SUDEP is when someone with epilepsy who is otherwise healthy dies suddenly with no known cause.

"It is important that the rate of occurrence of SUDEP and the specific risk factors for SUDEP are communicated to persons and families affected by epilepsy," said guideline author Cynthia Harden, MD, of Mount Sinai Health System in New York, N.Y., and a member of the American Academy of Neurology. "Our guideline brings clarity to the discussion, giving health care providers practical information they can use to help people with epilepsy reduce their risk."

For the guideline, researchers reviewed all available evidence. They found that SUDEP is rare in children, affecting just one in 4,500 children every year, according to moderate evidence. They also found that SUDEP is uncommon in adults, typically affecting one in 1,000 adults every year.

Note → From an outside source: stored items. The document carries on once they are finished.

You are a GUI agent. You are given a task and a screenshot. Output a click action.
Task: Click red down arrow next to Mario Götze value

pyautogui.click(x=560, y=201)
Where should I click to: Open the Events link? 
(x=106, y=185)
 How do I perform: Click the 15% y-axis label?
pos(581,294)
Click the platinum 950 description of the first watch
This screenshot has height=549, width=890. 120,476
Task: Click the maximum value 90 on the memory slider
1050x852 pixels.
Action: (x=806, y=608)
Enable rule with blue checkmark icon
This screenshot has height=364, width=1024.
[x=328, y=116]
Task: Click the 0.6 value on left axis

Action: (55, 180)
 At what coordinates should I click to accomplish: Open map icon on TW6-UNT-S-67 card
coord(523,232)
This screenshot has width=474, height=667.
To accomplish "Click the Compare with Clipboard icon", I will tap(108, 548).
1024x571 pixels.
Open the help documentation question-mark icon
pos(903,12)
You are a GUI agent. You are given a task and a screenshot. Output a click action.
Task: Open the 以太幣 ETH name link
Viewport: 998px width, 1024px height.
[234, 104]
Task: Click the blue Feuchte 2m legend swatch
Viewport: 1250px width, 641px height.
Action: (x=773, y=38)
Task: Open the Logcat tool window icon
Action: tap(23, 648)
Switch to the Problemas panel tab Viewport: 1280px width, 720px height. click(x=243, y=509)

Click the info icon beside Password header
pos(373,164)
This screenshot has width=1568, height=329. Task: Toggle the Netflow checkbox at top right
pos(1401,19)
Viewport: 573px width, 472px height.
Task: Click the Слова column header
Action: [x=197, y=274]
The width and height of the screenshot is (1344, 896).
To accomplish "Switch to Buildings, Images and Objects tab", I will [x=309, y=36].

The guideline found that a major risk factor for SUDEP is generalized tonic-clonic seizures. A generalized tonic-clonic seizure involves the entire body with convulsions and a loss of consciousness and is the kind most people think of when they think of seizures. The guideline found that people with three or more of this type of seizure per year are 15 times more likely to die suddenly than people who do not have three or more of this type of seizure per year. This translates to up to 18 in 1,000 deaths per year for people with frequent generalized tonic-clonic seizures.

Therefore, the guideline recommends that health professionals should tell people with epilepsy that controlling seizures, especially tonic-clonic seizures, may reduce the risk of SUDEP. The guideline shows that being free of seizures, particularly tonic-clonic seizures, is strongly associated with a decreased risk of SUDEP.

"Educating health professionals and people with epilepsy about SUDEP is an important first step," said Harden. "This guideline makes the conversation much easier with information that may motivate people to take their medications on time, to never skip taking their medications and to learn and manage their seizure triggers so they can work toward reducing seizures. People who follow their medication schedule or pursue other treatments such as surgery may be more likely to become seizure free."

The guideline recommends that health professionals work with people who continue to have these kinds of seizures to try to reduce them with medications or epilepsy surgery, actively weighing the risks and benefits of any new approach.

Other potential risk factors for SUDEP were analyzed in the guideline, but the evidence was not strong enough to support recommendations regarding these risk factors in the medical management of persons with epilepsy.

"More research is now needed to identify other preventable risk factors so that future studies can focus on finding ways to reduce just how often SUDEP occurs," Harden said.